Listening Style: People-Oriented, Content-Oriented, Action-Oriented, and Time-Oriented Listening

Listening Style or PACT Listening: People-oriented listeners, content-oriented listening, action-oriented listening, and time-oriented listening. Four types of Listeners.

The Listener Preference Acronym PACT represents the four types of listening preferences presented. The four types of listening style are People-oriented listeners, content-oriented listening, action-oriented listening, and time-oriented listening.

Four types of Listening Style:

  1. People-oriented listeners
  2. Action-oriented listeners
  3. Content-Oriented Listeners
  4. Time-Oriented Listeners
  1. People-oriented listeners

Listeners demonstrate people-oriented preferences when they show care and concern for others’ feelings, emotional and try to find areas of common interest.
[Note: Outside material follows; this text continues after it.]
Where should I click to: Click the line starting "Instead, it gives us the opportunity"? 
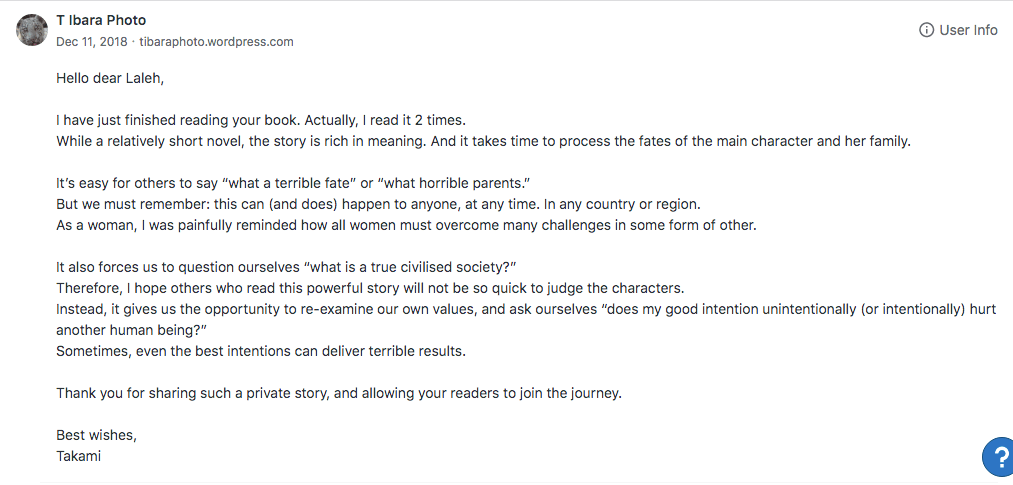point(525,309)
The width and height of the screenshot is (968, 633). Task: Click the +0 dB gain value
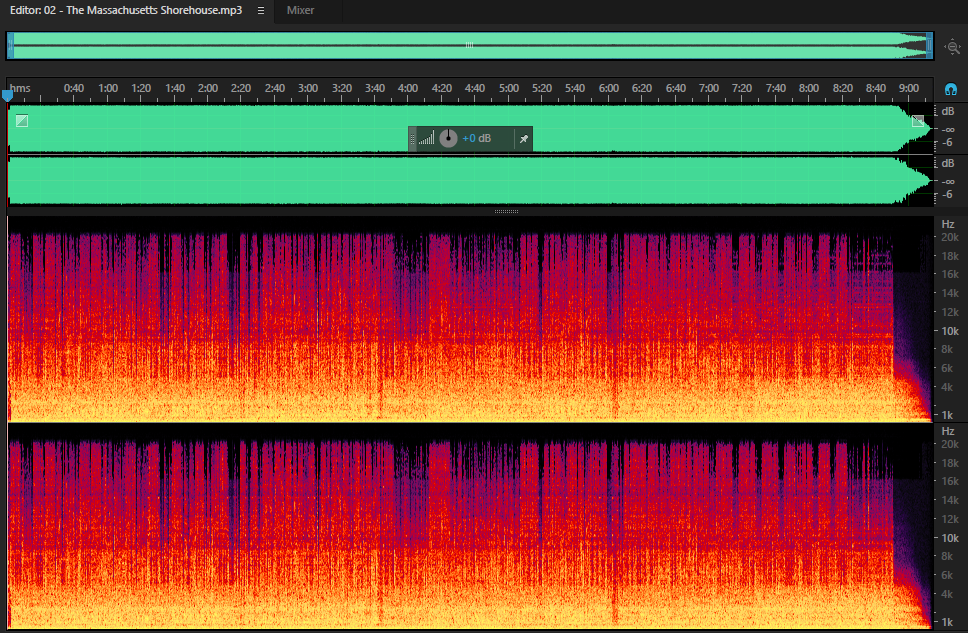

Listeners are very Sensitive to others. They try to find areas of interest between themselves and the speaker—telling a personal story to calm down members who may be upset and angry. These kinds of listeners may also become distracted by others’ problems. They may engage in too many side conversations during meetings.

For example, an audience is crying for listening to the pathetic history of Mother Teresa.

Strategies for Communicating with People-Oriented Listeners: Use emotional examples and appeals, Use “we” rather than “I” in conversations.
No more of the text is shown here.